Bothersome will be the myths associated with poverty and the picture a kid’s parent paints that are meant more to keep hope alive in them than to taint or mask their need for help. Parents live in poverty but sport outfits and transportation more befitting to someone with a “good’” job and “plenty” money making an association with kids and hunger to  a next-door neighbor or a neighbor just down the street or road, a tough mental leap after watching the horrors of poverty played out in other countries on Sunday mornings.

Oftentimes than not, faces of American and community poverty does not appear as “wretched” in nature as third world poverty, thereby, it is overlooked as careless management of resources and an “if” that says, “if” they would stop doing this or the other, they would not be in the predicament they are in.

Wall Street has proven that you can be with money and still mismanage, just as you can be without it, and not know how to. Either way, Wall Street was bailed out, and what about families whose kids will go hungry over the summer. Will there be a community group or individual families willing to forego the drama that their parents will benefit- how dare they, and therefore, let the kids go hungry.

So, who will make a universal appeal for kids in your community to spend summer more rambunctious than before with flights of fury from house to yard and around burning calories gleaned from good nutritious food? There will be no cameras in their yard or vans parked outside capturing the tears they will shed because they are hungry. Their need may be masked behind candy or other sweets- sodas and sugary snacks. There will be no laps to sit on, and neither will there be an online appeal to meet their needs during the summer. So here’s the appeal. If there are single-family homes in your community, there will be a hungry child what will you do?
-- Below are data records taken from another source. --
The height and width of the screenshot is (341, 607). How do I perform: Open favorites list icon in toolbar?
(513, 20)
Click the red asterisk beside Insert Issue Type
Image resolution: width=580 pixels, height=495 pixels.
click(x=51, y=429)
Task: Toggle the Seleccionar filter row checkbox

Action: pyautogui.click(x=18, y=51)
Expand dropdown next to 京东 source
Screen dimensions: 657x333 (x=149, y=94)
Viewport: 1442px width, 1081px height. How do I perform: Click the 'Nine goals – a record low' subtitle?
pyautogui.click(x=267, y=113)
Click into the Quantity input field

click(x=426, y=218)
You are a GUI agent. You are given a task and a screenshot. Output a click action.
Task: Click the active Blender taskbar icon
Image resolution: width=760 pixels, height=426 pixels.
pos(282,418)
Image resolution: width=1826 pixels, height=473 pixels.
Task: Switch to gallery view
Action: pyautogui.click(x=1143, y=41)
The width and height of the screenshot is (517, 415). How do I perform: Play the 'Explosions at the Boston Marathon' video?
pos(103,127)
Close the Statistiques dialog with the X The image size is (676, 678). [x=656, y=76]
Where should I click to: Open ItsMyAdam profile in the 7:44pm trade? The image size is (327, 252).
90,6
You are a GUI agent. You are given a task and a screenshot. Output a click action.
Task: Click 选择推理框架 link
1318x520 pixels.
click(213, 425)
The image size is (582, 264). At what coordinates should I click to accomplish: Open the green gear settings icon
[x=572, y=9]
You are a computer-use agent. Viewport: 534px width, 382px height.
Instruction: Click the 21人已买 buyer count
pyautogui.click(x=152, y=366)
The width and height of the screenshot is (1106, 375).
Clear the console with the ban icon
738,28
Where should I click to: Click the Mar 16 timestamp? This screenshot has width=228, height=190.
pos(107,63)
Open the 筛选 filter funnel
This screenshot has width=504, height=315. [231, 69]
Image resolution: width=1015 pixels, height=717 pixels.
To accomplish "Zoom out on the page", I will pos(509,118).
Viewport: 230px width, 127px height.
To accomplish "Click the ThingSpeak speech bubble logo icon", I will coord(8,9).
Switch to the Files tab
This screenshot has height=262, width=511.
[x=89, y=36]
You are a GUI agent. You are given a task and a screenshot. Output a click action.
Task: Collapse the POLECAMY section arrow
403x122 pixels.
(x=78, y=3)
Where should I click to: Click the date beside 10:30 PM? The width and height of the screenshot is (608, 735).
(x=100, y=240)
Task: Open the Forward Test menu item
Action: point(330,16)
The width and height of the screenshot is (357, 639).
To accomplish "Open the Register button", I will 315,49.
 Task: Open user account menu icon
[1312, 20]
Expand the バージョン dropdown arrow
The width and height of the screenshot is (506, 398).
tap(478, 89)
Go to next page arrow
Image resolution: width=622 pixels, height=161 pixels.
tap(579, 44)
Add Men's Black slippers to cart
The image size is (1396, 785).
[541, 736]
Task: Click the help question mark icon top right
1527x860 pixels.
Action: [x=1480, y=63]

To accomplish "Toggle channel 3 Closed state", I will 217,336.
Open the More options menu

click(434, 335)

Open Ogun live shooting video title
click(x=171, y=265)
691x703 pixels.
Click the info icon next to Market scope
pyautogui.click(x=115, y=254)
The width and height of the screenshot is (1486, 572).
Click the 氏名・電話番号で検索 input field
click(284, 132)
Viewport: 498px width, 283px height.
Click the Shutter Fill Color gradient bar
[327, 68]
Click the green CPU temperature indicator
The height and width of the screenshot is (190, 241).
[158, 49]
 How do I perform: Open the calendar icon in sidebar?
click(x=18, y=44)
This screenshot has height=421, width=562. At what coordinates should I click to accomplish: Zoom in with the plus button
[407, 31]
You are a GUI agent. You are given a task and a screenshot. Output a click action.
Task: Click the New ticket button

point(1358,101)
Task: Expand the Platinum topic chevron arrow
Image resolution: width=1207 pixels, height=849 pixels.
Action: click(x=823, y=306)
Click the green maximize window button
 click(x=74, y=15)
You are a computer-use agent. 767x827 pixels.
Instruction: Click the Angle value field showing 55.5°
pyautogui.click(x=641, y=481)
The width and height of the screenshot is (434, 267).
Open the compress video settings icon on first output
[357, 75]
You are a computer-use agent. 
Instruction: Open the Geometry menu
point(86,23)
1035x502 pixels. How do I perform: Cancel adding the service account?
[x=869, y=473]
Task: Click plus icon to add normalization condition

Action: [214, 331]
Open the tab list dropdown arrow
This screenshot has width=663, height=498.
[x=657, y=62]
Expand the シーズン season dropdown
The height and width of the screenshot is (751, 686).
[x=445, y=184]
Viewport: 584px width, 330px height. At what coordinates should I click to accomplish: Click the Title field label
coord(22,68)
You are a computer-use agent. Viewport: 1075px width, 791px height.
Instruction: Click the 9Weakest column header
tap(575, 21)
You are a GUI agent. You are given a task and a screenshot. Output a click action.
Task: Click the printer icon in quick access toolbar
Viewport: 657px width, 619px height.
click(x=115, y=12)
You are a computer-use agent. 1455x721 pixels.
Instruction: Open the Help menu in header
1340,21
Can you be counted on to do something? Can your church feed its hungry families over the summer? Will your missionary group be willing to start a summer hunger outreach? Is a hunger ministry possible? What about giving or volunteering to feed hungry kids?

You see food, and fun are singular expectations when you are a child, and hunger signals a community in trouble no matter where it is. Where there is hunger, you find children. And where there are kids, there are summer and breaks from school, which signals an escalation of hunger. Hunger is not just a lack of food for a handful of households; it is a community emergency that’s more prevalent during summer months when supplemental meals at school are no longer available.    

If you live in a high risk for poverty community, and your neighbor next door have kids, they will face bouts of real hunger over the summer. Why? Because when summer is in and school is out, unless communities get involved, kids go to bed hungry.